Another reason is that we live in a culture that increasingly prizes independence. We are encouraged to be self-sufficient, self-made, and self-reliant. Yet we were created for relationship, with God and with one another. When those connections weaken, our sense of being loved often weakens as well.
How Belief Changes Us
Believing in a loving God does more than comfort us; it transforms us. When we truly grasp that we are loved apart from what we achieve or possess, we become less driven by the need to prove ourselves. We become more secure, more generous, and more willing to extend grace to others.
The Apostle John wrote, “We love because He first loved us” (1 John 4:19). That simple sentence reveals a profound truth: love is not something we manufacture. It is something we receive and then pass along. People who know they are loved tend to become people who love well. They listen more carefully, forgive more readily, and judge less harshly. They become less concerned with protecting themselves and more interested in serving others.

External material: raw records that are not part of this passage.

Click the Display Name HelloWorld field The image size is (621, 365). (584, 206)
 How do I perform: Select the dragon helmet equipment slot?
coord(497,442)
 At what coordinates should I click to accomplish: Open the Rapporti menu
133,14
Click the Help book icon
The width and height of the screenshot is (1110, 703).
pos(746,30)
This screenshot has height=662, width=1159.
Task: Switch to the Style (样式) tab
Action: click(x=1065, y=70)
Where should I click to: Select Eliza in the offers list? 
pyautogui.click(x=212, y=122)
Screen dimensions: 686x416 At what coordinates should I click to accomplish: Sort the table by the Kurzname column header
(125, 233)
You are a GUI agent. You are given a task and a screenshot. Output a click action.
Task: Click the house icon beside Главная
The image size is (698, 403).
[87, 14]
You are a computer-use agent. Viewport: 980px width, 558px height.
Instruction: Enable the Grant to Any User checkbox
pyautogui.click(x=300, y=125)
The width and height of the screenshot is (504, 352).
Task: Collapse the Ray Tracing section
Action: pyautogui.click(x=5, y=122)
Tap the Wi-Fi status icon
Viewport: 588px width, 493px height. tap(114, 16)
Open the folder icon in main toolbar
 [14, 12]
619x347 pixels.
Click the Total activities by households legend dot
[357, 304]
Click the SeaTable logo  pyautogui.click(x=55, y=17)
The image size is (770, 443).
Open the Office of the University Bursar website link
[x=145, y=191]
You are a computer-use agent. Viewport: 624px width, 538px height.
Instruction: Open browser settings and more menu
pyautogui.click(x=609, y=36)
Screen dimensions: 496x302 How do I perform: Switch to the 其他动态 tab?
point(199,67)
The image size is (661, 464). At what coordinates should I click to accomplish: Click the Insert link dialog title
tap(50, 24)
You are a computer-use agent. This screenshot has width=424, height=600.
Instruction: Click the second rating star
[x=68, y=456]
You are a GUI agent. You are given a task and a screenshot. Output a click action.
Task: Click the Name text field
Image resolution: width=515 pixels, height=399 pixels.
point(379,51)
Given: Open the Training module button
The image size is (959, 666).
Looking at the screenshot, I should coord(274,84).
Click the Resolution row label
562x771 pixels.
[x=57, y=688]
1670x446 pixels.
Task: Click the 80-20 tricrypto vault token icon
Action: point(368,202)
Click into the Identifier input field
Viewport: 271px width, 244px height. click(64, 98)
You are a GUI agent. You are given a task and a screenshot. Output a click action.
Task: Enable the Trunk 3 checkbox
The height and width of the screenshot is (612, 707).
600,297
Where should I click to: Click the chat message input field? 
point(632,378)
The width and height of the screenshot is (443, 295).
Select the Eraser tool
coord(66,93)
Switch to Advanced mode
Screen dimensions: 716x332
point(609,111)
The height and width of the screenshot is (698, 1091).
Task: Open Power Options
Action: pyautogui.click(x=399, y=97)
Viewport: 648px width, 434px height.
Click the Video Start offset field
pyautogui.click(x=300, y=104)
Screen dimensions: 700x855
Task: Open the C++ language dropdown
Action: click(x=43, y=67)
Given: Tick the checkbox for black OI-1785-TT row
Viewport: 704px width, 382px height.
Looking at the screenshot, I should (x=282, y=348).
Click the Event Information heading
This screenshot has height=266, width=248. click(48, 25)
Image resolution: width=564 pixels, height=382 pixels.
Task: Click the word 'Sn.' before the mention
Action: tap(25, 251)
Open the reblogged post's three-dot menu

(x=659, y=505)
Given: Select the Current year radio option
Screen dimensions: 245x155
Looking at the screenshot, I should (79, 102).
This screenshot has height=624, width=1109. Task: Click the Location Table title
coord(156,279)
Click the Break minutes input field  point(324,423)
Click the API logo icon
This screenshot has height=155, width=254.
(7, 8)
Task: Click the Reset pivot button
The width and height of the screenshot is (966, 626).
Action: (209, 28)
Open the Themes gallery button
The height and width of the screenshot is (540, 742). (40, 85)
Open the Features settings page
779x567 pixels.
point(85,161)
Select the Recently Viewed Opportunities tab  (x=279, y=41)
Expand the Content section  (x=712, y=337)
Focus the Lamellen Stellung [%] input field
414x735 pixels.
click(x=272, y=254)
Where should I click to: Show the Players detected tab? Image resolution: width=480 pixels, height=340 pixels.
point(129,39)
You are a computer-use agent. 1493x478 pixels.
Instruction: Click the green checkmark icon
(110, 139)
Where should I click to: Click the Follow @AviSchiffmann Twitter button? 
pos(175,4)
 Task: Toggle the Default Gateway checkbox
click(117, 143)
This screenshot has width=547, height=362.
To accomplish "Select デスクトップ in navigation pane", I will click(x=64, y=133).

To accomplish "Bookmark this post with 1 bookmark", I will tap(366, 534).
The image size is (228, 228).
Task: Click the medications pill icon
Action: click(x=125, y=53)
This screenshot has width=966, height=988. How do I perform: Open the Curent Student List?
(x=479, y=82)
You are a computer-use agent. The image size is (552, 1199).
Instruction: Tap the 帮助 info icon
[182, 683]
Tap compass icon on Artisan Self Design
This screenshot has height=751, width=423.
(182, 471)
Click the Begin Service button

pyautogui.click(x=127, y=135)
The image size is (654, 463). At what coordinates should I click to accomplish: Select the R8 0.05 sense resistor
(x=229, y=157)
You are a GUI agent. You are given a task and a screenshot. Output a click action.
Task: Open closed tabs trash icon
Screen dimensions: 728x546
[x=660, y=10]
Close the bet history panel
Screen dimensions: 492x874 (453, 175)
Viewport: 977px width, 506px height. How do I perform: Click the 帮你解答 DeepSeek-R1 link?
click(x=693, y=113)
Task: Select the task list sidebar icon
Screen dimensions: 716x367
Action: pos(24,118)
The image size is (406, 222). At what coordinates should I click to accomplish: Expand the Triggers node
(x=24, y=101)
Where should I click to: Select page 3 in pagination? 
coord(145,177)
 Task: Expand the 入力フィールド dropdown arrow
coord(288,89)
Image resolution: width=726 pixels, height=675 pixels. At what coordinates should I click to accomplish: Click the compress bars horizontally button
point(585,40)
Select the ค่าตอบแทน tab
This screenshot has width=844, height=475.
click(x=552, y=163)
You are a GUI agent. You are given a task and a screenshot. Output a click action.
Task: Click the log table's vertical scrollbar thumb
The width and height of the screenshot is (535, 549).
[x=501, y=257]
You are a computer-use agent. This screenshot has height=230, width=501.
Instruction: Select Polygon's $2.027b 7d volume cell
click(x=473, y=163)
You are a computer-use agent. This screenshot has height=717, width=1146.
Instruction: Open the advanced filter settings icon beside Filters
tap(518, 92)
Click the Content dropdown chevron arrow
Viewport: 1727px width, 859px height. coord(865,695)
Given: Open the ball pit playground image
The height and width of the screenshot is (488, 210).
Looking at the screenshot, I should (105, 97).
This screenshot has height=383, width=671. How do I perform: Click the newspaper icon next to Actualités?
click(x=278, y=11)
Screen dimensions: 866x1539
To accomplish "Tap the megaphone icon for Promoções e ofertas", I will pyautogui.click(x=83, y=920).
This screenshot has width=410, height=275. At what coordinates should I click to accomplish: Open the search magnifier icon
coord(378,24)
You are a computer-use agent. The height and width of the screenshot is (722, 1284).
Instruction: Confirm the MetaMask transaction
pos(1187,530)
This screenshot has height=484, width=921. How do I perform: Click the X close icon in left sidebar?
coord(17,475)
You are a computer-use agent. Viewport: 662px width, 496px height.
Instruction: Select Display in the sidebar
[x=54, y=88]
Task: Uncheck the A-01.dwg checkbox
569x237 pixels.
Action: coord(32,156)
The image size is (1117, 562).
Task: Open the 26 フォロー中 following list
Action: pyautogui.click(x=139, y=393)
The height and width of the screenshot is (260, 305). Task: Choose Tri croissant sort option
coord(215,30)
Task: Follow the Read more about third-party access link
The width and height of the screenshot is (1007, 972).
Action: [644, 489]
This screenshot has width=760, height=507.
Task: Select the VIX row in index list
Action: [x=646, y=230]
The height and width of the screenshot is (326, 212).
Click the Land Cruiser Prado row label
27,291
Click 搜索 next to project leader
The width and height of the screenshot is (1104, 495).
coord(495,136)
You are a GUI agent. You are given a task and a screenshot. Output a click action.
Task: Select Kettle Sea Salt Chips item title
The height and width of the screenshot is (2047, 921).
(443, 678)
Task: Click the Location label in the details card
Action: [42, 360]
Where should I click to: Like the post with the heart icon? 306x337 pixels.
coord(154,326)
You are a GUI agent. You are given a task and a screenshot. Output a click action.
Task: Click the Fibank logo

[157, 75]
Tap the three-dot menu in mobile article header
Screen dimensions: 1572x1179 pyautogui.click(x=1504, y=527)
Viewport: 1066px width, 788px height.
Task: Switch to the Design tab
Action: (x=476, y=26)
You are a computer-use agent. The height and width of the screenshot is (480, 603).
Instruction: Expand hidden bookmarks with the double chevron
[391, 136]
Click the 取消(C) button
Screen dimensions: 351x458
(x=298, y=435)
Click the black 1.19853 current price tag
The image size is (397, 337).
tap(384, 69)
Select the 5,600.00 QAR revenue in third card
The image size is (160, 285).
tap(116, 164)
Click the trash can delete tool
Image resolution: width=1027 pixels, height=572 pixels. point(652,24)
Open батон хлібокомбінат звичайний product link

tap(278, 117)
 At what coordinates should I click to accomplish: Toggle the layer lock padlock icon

In this way, God’s love does not stop with us. It moves through us.
A Question Worth Asking
As the evening came to a close, I found myself reflecting on the original question. Perhaps the real issue is not whether we are loved. From a Christian perspective, the answer to that question is already settled.
The more challenging question may be this: Do we believe it? Because when we truly believe we are loved by God, not merely in theory but in the deepest parts of our being, it changes the way we see ourselves, the way we see others, and the way we move through the world.
Perhaps that is exactly what our lonely and anxious culture needs most: not just more discussions about love, but more people who have become convinced that they are loved, and therefore are free to love others in return.